HVG selection with multiple batches


First, I wanted to say thank you very much for this suite of tools - it looks very powerful and I’m very happy to be analysing my data with it. I had a question about highly variable gene (HVG) selection when it comes to having multiple batches.

In the manuscript, it’s mentioned that:
“In the case where the PBMC datasets are integrated, the 4,000 HVGs are selected by merging HVGs computed on each dataset separately as in the Seurat v3 method.”

However, in the tutorials e.g. the one for “Atlas-level integration and label transfer” (or others), the datasets are concatenated before Seurat v3 HVG selection is performed. Can I clarify what the exact process is that’s recommended?

For example, when I’m analysing my own data, after doing HVG selection on my concatenated anndata object and then run scvi.data.setup_anndata, it registers my anndata object with 4000 vars (I chose to select 4000 HVGs), but looking at the adata.var table, those genes are not necessarily all highly variable for all the batches. Is that what is nevertheless recommended, or is it actually suggested to only use the HVGs which are highly variable in all the batches?

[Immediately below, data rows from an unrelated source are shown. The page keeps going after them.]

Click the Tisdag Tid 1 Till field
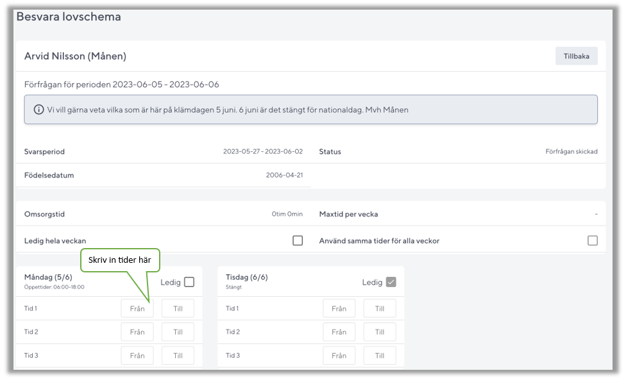The height and width of the screenshot is (382, 626). pyautogui.click(x=380, y=308)
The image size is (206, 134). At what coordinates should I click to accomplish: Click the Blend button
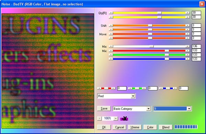pos(166,127)
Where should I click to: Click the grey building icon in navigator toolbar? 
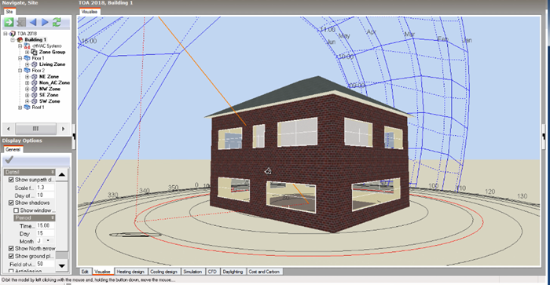(x=21, y=22)
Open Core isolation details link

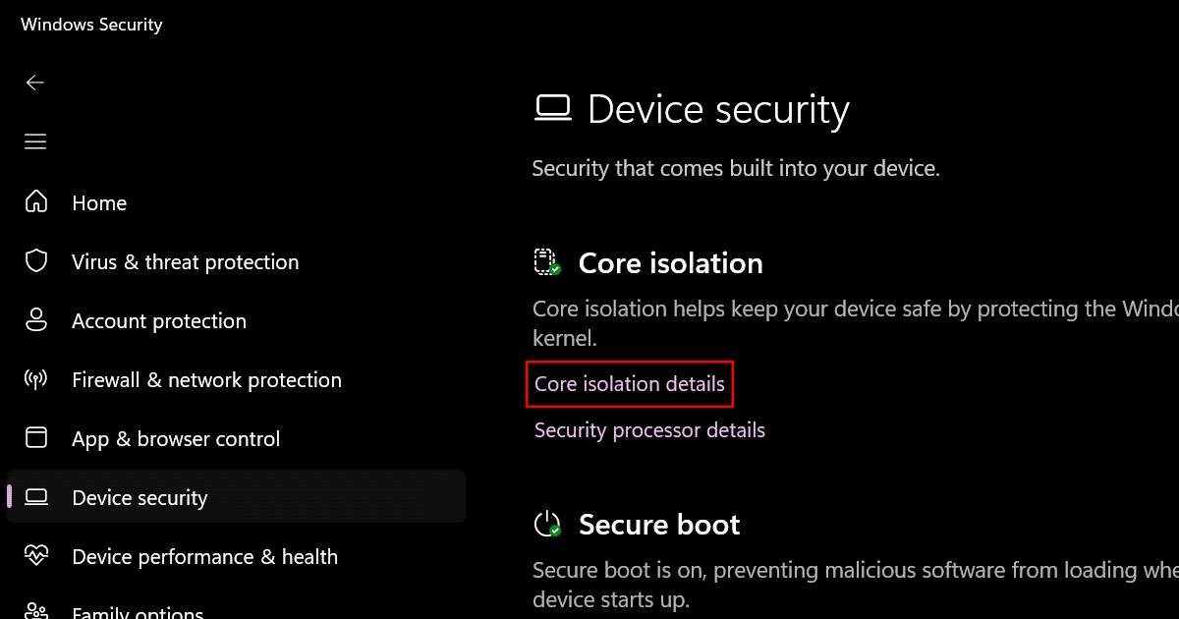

In the mentioned tutorial we see


Where the concatenation happens beforehand, and the “batch” key is given to the HVG function. The way this function merges genes is by looking at how many batches it was considered HVG. If there are 2 batches and only 1000 genes that are HVG in both, this function will then look at genes that are HVG in one batch.

In practice this has typically worked out for us, but you could run this function without subset=True and then inspect the results and filter yourself. We do know that having batch-specific genes can worsen integration.

Thanks for the quick reply. That makes sense. I’ll proceed that way in that case and see how it goes!